SEMARANG (Sigi Jateng) – Nurcholish Madjid (1939-2005) merupakan salah satu pembaharu pemikiran Islam di Indonesia yang sangat produktif dalam menuliskan berbagai ide pembaharuannya. Hal inilah yang menjadikan pemikirannya banyak diikuti dan dikembangkan oleh generasi intelektual muslim berikutnya, khususnya di Indonesia.

Hal ini dikemukakan oleh Doktor ke 155 UIN Walisongo Semarang, Athoillah Islamy saat ujian doktoralnya pada Kamis (14/1/2021). Dia berhasil mempertahankan argumentasinya dalam disertasi berjudul “Pemikiran Hukum Islam Nurcholish Madjid” di hadapan majelis yang di antaranya ada Rektor UIN, Prof. Dr. Imam Taufiq dan penguji eksternal Prof. Dr. Phil. Asep Saepudin Jahar, MA.

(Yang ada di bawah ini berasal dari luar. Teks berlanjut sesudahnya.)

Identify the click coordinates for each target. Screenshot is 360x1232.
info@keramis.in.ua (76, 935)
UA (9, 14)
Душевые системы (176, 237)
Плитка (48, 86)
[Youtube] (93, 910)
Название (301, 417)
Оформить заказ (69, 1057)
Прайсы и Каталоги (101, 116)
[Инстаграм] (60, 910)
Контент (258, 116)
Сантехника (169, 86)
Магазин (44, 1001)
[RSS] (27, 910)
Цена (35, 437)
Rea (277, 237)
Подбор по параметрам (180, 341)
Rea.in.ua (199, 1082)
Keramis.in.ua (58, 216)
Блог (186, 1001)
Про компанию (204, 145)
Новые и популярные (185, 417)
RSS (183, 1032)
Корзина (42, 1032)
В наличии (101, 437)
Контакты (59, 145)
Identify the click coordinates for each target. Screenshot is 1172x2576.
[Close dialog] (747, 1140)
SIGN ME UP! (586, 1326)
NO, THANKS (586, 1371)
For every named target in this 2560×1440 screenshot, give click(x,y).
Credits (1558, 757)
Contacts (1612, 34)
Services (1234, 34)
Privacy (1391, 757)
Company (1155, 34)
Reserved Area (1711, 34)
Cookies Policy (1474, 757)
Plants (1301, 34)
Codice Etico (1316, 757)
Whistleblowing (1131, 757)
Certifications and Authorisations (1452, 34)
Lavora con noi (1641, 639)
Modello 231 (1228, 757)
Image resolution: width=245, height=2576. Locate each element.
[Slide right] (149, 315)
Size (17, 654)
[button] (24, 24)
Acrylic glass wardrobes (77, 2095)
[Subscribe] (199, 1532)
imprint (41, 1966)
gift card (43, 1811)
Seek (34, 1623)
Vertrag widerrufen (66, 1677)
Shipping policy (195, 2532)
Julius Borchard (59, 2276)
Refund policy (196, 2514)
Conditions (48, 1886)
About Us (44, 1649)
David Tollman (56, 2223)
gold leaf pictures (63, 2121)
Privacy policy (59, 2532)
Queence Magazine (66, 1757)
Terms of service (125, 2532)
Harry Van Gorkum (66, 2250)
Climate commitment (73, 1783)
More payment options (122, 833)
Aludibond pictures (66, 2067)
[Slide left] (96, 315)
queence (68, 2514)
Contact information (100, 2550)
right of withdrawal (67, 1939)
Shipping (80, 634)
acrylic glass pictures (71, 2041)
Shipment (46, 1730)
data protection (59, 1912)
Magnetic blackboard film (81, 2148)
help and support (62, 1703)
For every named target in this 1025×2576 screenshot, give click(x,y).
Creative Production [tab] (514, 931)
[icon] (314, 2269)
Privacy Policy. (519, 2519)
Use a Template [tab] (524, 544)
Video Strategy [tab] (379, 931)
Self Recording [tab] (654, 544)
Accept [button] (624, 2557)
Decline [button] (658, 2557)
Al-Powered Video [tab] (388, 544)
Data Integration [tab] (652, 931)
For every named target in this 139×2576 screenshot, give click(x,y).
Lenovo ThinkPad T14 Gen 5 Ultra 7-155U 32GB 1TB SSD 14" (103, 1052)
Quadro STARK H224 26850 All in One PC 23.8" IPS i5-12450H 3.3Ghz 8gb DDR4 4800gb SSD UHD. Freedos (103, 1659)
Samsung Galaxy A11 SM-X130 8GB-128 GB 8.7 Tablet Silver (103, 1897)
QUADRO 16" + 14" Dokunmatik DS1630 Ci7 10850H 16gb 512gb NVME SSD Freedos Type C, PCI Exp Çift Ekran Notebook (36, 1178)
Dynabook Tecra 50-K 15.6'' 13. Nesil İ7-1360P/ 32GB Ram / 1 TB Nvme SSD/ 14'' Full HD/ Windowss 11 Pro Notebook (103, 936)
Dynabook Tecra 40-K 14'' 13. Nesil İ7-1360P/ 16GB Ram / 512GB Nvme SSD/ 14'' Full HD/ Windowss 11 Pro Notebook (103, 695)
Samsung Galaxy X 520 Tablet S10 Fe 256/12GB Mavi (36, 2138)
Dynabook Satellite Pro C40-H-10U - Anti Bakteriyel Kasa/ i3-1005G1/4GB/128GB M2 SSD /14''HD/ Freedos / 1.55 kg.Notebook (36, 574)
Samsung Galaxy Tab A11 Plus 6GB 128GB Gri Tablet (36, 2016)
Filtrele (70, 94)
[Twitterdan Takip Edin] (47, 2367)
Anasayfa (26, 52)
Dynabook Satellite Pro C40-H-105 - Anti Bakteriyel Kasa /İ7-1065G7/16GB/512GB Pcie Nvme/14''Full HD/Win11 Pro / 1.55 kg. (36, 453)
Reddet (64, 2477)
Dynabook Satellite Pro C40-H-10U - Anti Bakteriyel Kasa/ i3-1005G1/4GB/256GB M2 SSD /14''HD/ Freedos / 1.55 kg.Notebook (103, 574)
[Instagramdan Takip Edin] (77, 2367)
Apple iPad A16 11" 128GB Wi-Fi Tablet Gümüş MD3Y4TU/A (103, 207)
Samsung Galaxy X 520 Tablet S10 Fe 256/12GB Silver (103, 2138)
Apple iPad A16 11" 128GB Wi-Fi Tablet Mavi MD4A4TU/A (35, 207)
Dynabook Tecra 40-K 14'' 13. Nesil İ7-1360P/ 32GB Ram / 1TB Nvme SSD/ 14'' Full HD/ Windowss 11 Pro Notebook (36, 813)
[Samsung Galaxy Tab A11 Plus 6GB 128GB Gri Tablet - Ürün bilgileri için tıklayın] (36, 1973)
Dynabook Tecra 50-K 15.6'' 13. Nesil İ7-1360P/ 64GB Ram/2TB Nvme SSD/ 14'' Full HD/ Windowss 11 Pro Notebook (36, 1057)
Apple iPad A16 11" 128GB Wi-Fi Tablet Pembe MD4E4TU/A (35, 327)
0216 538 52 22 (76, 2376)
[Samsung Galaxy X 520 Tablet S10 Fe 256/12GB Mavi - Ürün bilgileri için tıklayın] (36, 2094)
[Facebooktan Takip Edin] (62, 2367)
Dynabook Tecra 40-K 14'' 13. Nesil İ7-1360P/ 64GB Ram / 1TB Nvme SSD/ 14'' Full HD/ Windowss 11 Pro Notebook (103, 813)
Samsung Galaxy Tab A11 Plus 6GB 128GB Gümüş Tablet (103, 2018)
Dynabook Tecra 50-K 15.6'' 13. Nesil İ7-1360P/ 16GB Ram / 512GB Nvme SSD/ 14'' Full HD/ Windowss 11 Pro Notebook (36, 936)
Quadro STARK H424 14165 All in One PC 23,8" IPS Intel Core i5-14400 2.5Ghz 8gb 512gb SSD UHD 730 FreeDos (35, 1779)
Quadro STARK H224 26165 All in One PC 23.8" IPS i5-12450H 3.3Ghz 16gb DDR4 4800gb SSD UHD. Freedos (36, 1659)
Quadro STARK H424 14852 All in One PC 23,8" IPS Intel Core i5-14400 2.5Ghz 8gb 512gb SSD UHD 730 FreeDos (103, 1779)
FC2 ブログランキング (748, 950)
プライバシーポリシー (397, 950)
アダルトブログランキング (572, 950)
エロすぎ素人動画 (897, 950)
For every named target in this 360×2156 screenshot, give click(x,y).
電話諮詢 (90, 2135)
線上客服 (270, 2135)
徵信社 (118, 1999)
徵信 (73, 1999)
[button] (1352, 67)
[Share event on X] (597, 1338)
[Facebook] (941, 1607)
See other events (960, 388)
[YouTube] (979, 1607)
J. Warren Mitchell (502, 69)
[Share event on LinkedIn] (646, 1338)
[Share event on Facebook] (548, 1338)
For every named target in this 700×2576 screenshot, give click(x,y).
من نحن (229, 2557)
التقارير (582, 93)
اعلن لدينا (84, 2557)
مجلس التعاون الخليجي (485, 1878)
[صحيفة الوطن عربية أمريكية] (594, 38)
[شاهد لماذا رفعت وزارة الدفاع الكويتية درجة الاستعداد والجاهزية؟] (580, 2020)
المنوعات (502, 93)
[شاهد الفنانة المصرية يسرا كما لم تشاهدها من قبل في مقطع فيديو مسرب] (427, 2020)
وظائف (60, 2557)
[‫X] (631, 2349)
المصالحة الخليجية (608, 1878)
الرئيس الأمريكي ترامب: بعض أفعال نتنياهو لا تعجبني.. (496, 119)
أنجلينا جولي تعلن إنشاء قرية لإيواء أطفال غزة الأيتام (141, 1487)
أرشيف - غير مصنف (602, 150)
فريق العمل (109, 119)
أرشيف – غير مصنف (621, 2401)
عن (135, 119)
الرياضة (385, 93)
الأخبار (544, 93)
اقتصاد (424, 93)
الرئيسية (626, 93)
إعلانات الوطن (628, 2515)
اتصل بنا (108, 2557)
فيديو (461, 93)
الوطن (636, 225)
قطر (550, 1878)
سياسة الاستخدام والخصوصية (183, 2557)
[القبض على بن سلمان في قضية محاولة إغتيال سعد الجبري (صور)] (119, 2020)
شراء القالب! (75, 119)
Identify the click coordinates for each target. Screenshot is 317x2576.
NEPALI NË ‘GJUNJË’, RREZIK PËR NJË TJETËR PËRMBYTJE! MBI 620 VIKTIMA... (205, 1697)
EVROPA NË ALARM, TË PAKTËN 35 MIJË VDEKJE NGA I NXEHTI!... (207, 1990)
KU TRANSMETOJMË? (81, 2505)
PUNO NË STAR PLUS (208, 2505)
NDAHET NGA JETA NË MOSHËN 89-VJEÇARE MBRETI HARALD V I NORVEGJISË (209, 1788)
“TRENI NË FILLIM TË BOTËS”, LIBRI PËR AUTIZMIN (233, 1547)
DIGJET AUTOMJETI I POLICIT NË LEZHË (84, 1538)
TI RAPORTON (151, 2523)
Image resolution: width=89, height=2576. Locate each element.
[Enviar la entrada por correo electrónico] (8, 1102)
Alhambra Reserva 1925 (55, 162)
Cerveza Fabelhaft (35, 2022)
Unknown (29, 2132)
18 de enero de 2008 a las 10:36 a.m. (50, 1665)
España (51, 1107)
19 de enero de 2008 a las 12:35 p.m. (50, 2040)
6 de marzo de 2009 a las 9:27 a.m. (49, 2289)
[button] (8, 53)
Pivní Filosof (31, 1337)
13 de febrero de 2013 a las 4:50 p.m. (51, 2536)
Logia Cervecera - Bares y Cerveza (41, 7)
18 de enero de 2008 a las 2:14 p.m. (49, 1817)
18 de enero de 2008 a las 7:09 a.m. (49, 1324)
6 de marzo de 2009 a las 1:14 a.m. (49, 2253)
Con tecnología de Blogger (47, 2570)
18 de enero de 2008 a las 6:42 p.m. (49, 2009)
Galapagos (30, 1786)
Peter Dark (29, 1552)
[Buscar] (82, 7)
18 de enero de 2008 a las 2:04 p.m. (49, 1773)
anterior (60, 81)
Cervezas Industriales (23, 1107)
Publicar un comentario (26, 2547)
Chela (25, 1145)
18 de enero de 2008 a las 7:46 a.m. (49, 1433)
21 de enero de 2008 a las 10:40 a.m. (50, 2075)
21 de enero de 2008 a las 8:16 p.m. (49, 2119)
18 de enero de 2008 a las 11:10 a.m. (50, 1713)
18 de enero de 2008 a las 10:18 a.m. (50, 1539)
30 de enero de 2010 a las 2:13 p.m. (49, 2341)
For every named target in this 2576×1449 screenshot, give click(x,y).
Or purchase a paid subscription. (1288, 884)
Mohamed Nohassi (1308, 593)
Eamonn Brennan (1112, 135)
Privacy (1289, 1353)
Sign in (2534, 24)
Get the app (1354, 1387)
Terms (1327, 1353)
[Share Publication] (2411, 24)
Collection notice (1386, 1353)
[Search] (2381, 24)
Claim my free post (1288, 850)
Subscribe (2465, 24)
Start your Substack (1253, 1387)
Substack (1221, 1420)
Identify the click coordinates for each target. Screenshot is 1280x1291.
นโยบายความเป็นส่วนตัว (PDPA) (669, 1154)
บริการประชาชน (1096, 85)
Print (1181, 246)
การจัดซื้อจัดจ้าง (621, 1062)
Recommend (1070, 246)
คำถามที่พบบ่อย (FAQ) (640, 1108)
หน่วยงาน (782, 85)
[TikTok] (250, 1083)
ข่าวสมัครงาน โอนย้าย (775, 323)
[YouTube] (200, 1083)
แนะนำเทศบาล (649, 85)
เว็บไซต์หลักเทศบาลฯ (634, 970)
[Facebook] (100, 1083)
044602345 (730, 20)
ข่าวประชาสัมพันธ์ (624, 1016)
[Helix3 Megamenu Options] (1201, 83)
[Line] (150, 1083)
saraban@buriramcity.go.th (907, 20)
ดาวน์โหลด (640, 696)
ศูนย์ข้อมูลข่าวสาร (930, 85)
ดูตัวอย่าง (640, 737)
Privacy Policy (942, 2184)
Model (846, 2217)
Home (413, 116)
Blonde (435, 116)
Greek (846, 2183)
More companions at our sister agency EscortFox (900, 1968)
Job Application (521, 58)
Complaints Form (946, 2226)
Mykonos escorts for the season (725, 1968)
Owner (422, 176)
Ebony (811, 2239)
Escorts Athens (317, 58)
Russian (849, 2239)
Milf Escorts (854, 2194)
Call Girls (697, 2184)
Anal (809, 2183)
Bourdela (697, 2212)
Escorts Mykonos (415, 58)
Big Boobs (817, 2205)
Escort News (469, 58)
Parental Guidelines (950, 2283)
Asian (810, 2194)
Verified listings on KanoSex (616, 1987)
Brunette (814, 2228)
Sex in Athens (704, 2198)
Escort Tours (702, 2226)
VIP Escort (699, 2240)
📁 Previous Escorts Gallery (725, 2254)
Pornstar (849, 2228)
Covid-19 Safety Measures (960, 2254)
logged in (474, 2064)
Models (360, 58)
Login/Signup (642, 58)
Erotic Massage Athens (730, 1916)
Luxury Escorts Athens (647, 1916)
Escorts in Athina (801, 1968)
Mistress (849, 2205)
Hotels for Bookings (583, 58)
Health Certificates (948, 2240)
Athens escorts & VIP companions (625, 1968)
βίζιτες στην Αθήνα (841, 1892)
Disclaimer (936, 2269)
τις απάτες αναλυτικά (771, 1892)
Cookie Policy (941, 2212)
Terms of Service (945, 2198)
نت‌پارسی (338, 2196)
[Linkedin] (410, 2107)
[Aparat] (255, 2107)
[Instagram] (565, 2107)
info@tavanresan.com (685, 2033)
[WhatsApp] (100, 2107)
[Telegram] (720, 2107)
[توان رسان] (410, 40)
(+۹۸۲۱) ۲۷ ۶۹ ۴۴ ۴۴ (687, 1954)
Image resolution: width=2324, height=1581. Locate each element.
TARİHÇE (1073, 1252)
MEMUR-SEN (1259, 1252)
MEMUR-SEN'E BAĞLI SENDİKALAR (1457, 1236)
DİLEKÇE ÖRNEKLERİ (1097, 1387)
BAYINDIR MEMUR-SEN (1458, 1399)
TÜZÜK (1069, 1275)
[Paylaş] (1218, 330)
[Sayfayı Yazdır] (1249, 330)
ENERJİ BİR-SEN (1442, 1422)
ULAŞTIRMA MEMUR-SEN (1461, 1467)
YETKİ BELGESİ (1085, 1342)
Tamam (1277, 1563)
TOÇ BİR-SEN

Namun dibalik itu semua, lanjut Athoillah, pemikiran Nurcholish di bidang hukum Islam, masih belum banyak mendapat perhatian para pengkaji hukum Islam kontemporer.

“Hal demikian sungguh disayangkan, karena sejatinya ia memiliki perhatian besar terkait pembaharuan pemikiran hukum Islam dalam pelbagai karyanya,” ujar Athoillah.

Penelitian disertasi Athoillah bertujuan untuk menjawab tiga pertanyaan,
sebagai berikut. (1) Bagaimana konstruksi metode pemikiran hukum Islam Nurcholish Madjid. (2) Apa saja cakupan pemikiran hukum Islam Nurcholish Madjid. (3) Bagaimana perspektif Nurcholish Madjid tentang implementasi hukum Islam dalam konteks kehidupan bernegara di Indonesia.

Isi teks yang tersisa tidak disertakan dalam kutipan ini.